* EXCERPTED RECORDS *
=== Section Start ===

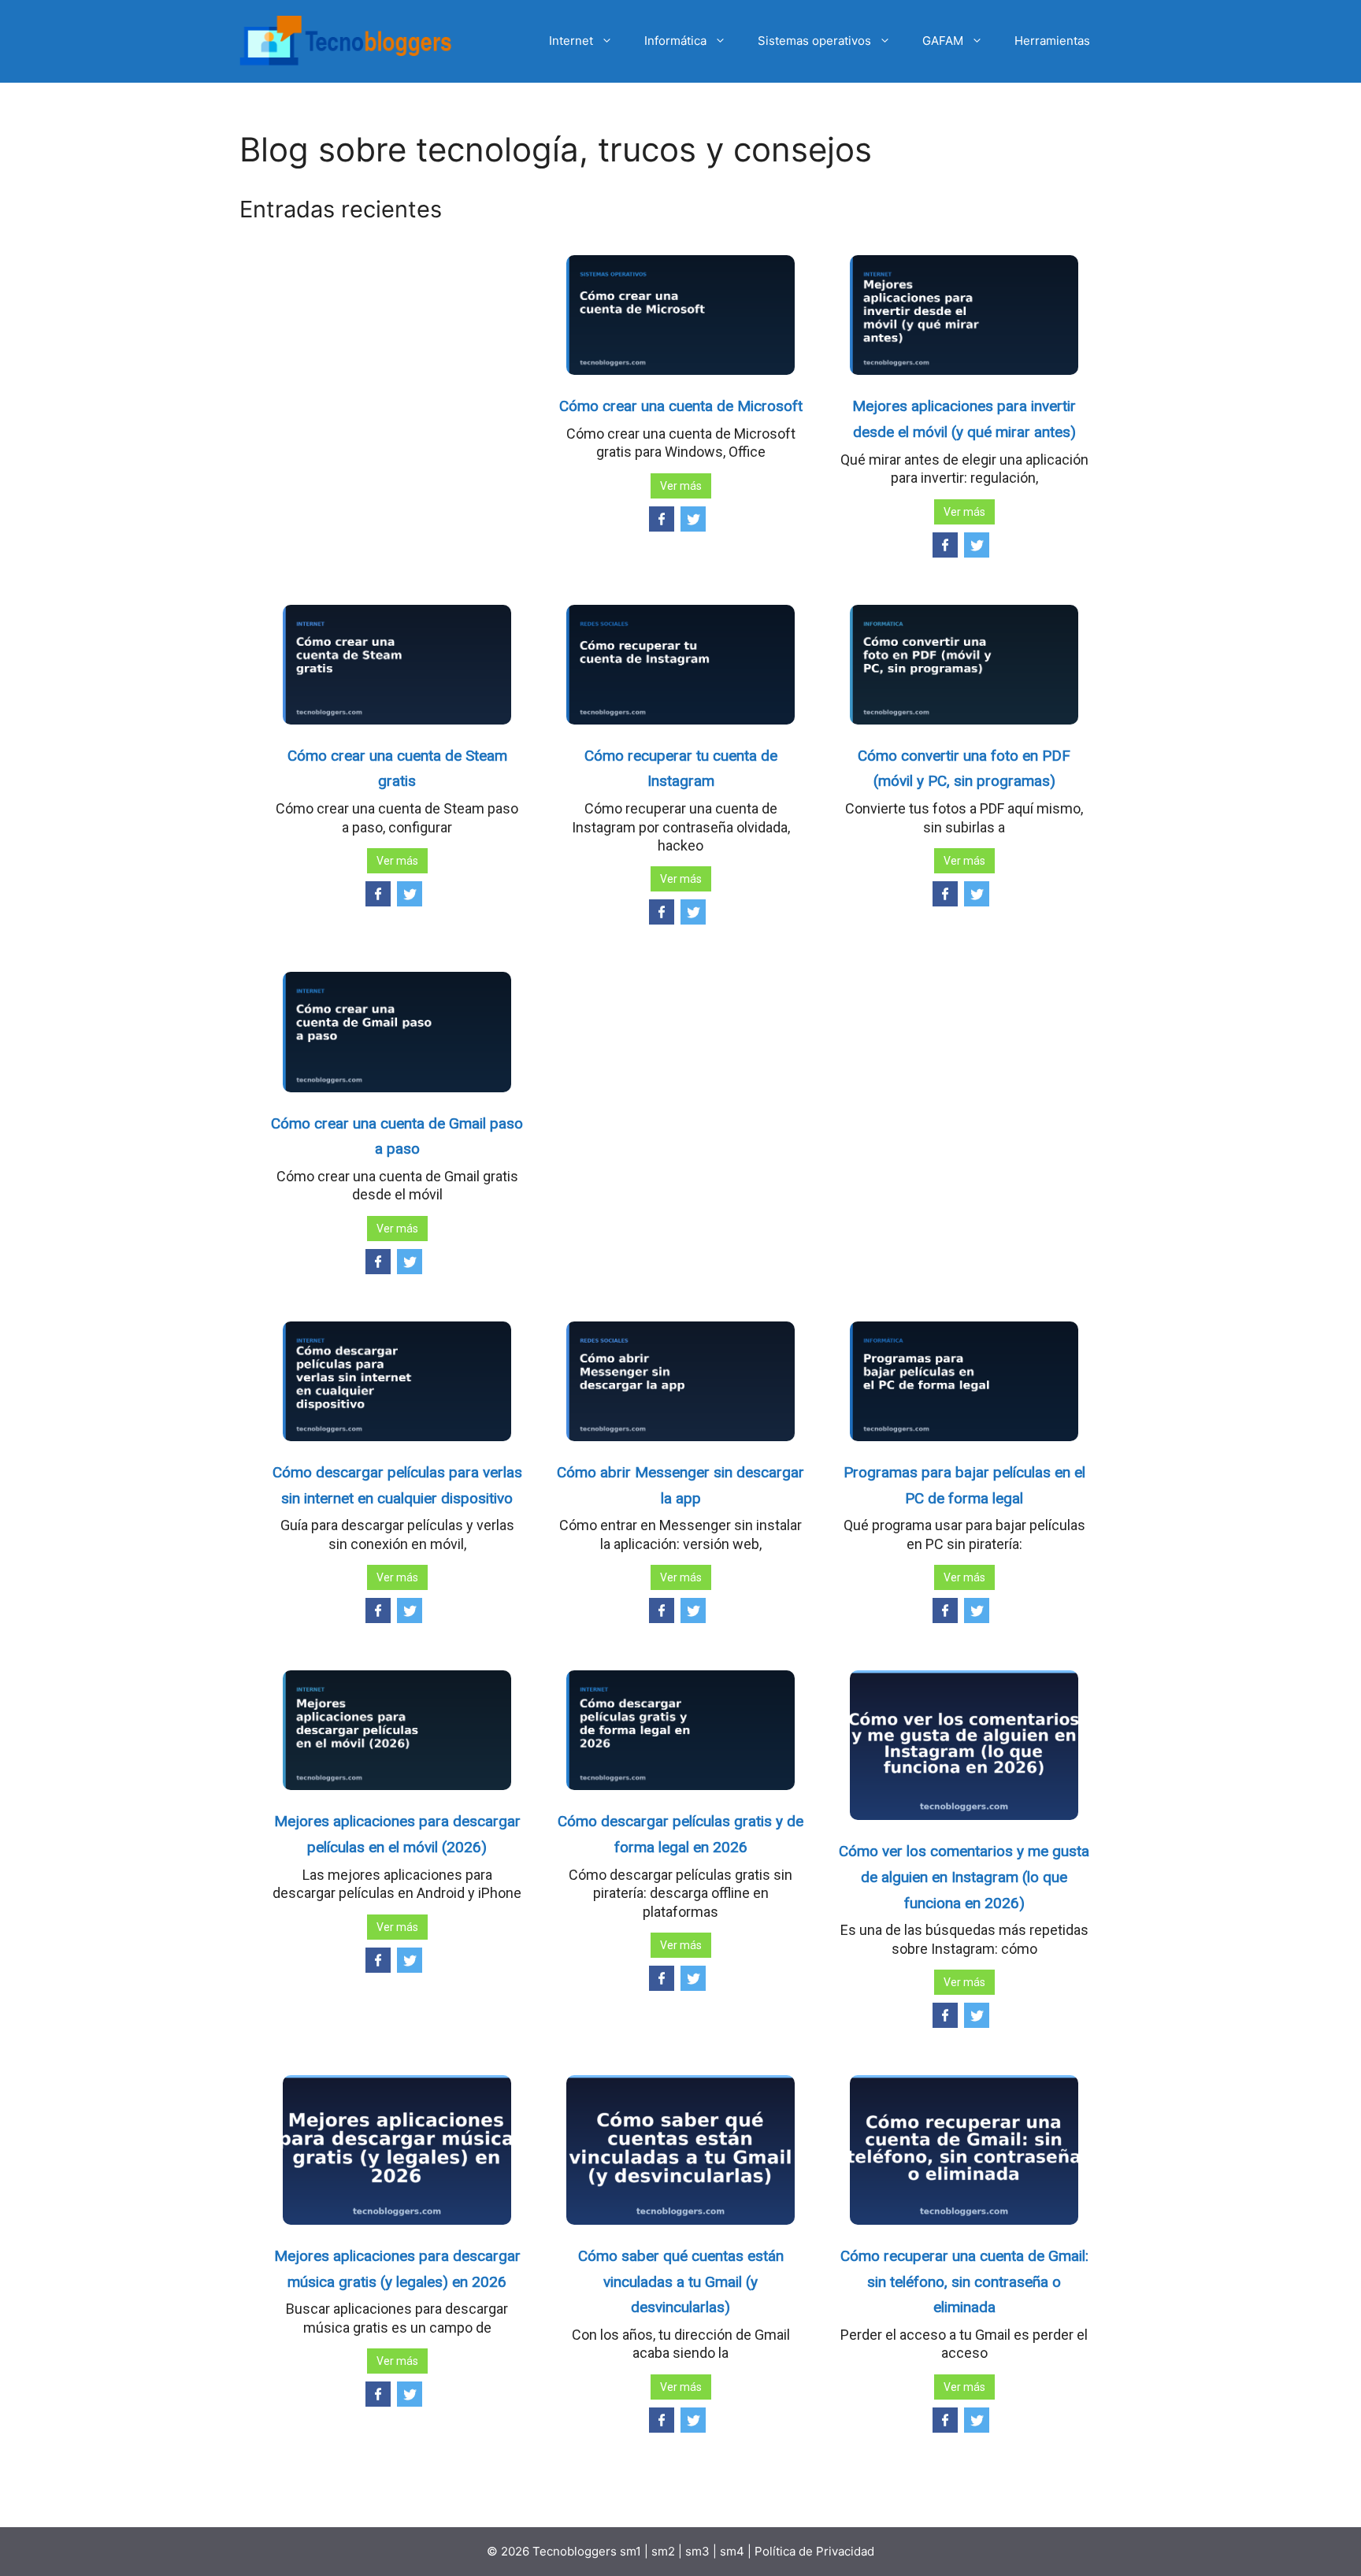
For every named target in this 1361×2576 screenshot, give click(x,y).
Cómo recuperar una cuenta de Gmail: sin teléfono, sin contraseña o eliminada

=== Section End ===
=== Section Start ===

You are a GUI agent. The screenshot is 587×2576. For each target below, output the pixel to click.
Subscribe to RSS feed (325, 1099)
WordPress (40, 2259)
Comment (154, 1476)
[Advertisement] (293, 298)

=== Section End ===

* TASK *
Copy the stretch of the records above that runs from the line with "For every named" through the line with "Cómo recuperar una". Both end lines belong in the copy, and nothing else does.

* ANSWER TO THIS EXERCISE *
For every named target in this 1361×2576 screenshot, give click(x,y).
Cómo recuperar una cuenta de Gmail: sin teléfono, sin contraseña o eliminada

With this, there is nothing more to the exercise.